Записи из источника данных
====

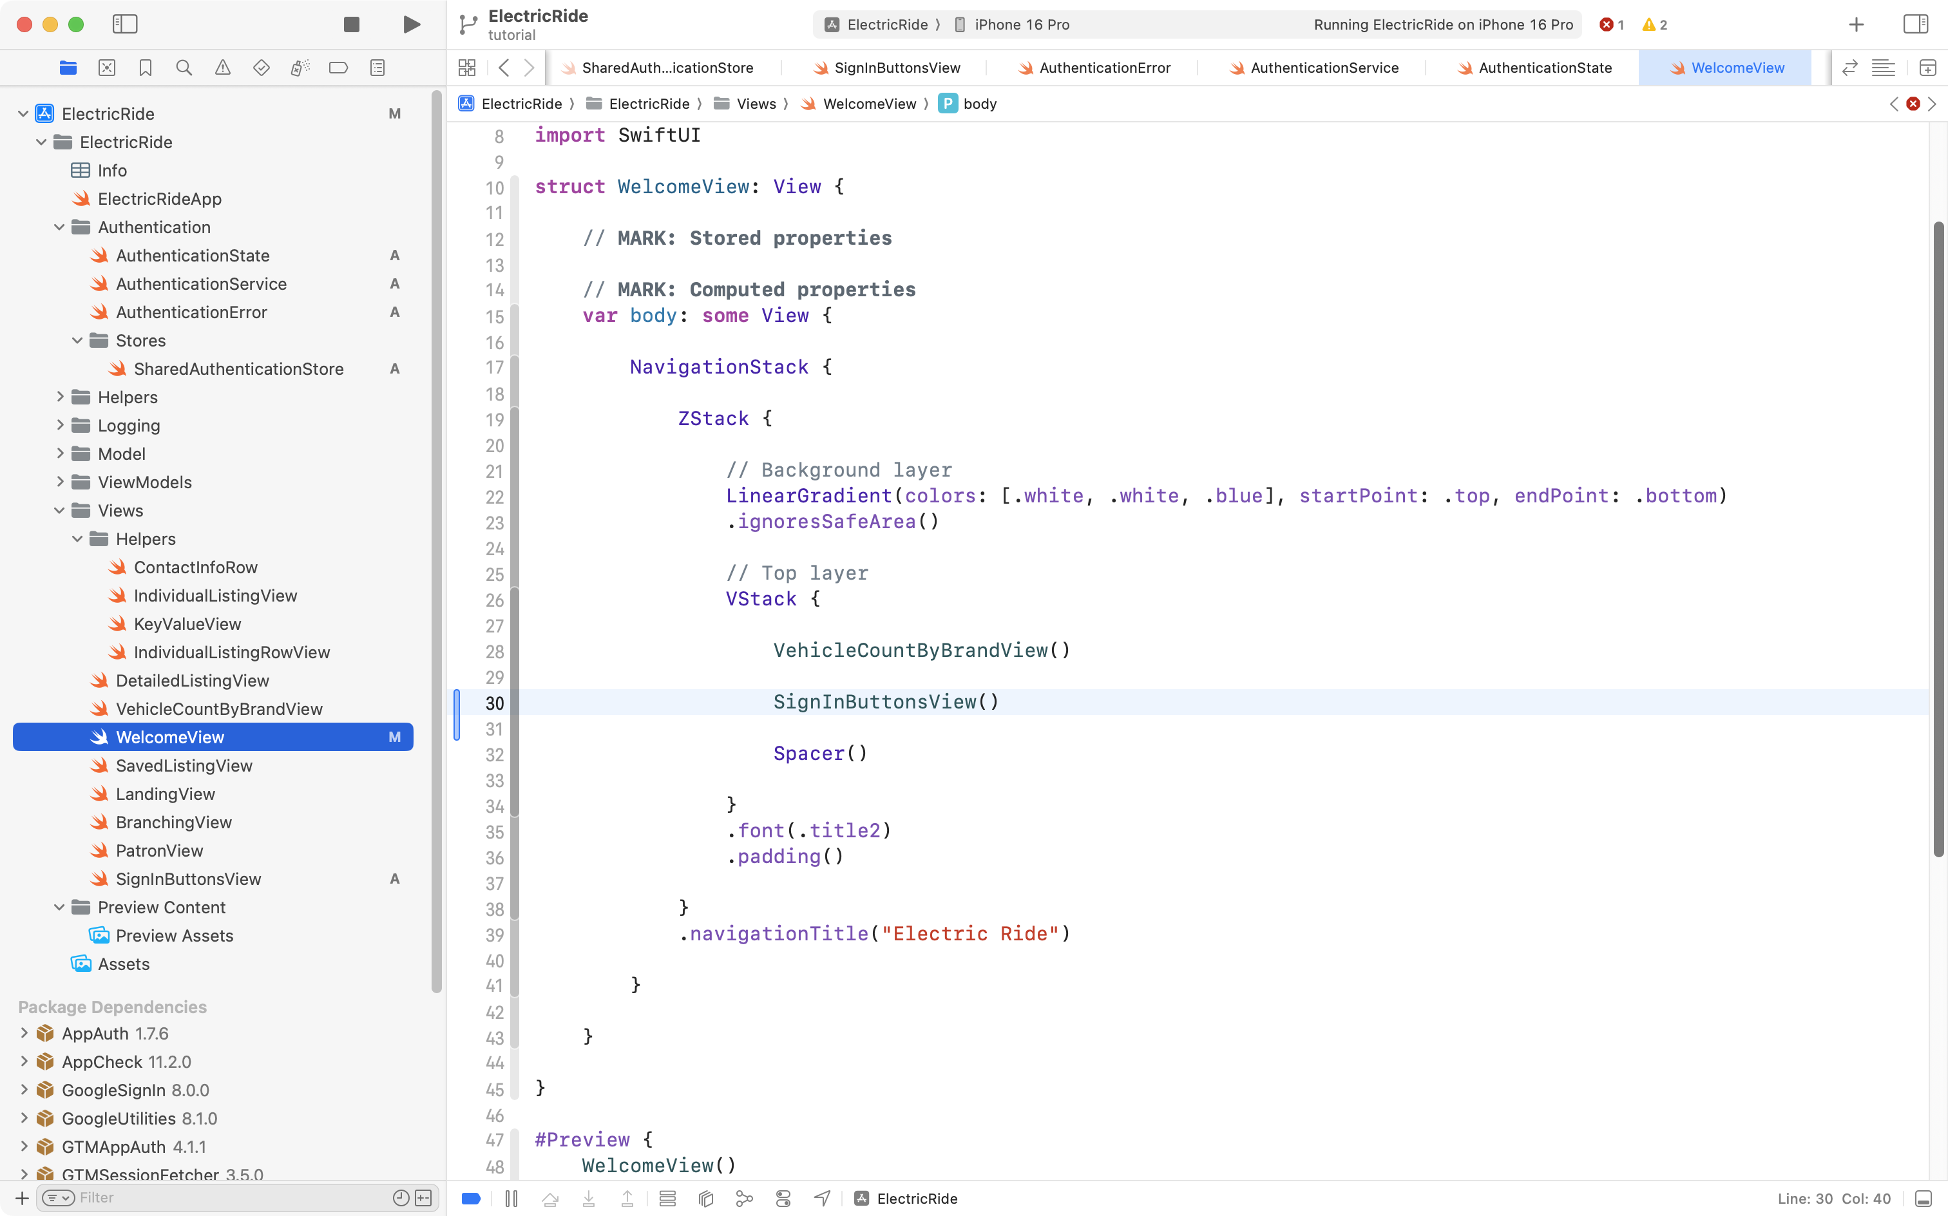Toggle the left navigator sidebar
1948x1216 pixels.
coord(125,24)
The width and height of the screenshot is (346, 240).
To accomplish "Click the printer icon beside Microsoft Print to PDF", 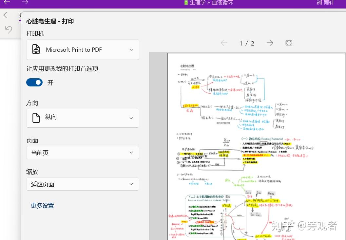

====

### Цель
Выведите дословно строки начиная со строки, содержащей «The width and», и до самой последней строки включительно. Изображения в ответ не включайте.

### Письменный ответ
The width and height of the screenshot is (346, 240).
To accomplish "Click the printer icon beside Microsoft Print to PDF", 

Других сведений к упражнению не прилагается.